Marc se unió entonces a Claire y su madre, mientras casi todos los miembros del equipo se congregaban detrás de Courtney para escuchar lo que éste decía. Parecían bisoños soldados de infantería reunidos en torno al sargento, para escuchar ansiosamente sus palabras, que disiparían incógnitas y les tranquilizarían acerca de lo que de momento había que hacer.

Lisa Hackfeld levantó la mano y cuando Courtney la invitó a hablar, ella dijo con voz trémula:

—El camino que vamos a seguir… ¿está frecuentado por fieras?

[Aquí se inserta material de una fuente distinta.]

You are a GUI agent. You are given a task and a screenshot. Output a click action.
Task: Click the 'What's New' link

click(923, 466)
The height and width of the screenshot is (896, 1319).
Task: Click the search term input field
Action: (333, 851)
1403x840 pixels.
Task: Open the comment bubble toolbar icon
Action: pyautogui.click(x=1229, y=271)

—Aquí no hay fieras, señora —aseguró Courtney—. Como en muchas de estas pequeñas islas del Pacífico, la fauna es muy limitada y casi toda está formada por animales marinos, concentrados en las costas: tortugas, cangrejos, algunos lagartos inofensivos… A medida que penetremos hacia el interior, acaso vean algunas cabras, perros de pelo cono, gallinas y gallos descendientes de los animales domésticos traídos aquí por Daniel Wright en 1796. Esos animales vagan en completa libertad. Las ovejas se extinguieron. Después hay algunos verracos silvestres y cerdos muy flacos, propios de la isla y bastante dóciles. Es tabú matarlos, a excepción de los que se destinan a los festines del jefe y a la semana de las fiestas.

Mientras Courtney hablaba, una hermosa ave de largas patas descendió de un acantilado para posarse sobre un tronco de árbol empapado, desde donde tranquilamente les contempló.

—¿Qué pájaro es ése? —inquirió Claire.

—Es un chorlito dorado —repuso Courtney—. También verá, de vez en cuando, gran variedad de charranes, palomas de Noé, palomas coronadas. Estas son casi todas las especies de aves de la isla. —Su mirada se volvió a Lisa Hackfeld—. No tiene usted que temer a nada, excepto a una insolación.

—Parece tan seguro como una merienda campestre —dijo Maud, risueña.

—Le garantizo que así es —dijo Courtney. Pero al ver aún cierta inquietud pintada en los rostros de sus oyentes, reflexionó un momento y dijo—: Bien, ahora que el equipo ha desembarcado, ustedes conocen la ruta que vamos a seguir y también saben algo sobre la fauna, no creo que haya mucho que añadir de momento. Comprendo que todo esto les parezca extraño y que desearían saber muchas más cosas, pero no creo que esta playa sea el lugar más adecuado para hablar de ella. El sol calienta más a cada minuto que pasa y aquí no podemos refugiarnos a la sombra. No quiero que se asen antes de empezar. Tendré mucho gusto en responder, por intermedio de la doctora Hayden o directamente, a todas las preguntas que deseen hacerme, cuando estemos cómodamente instalados en el poblado.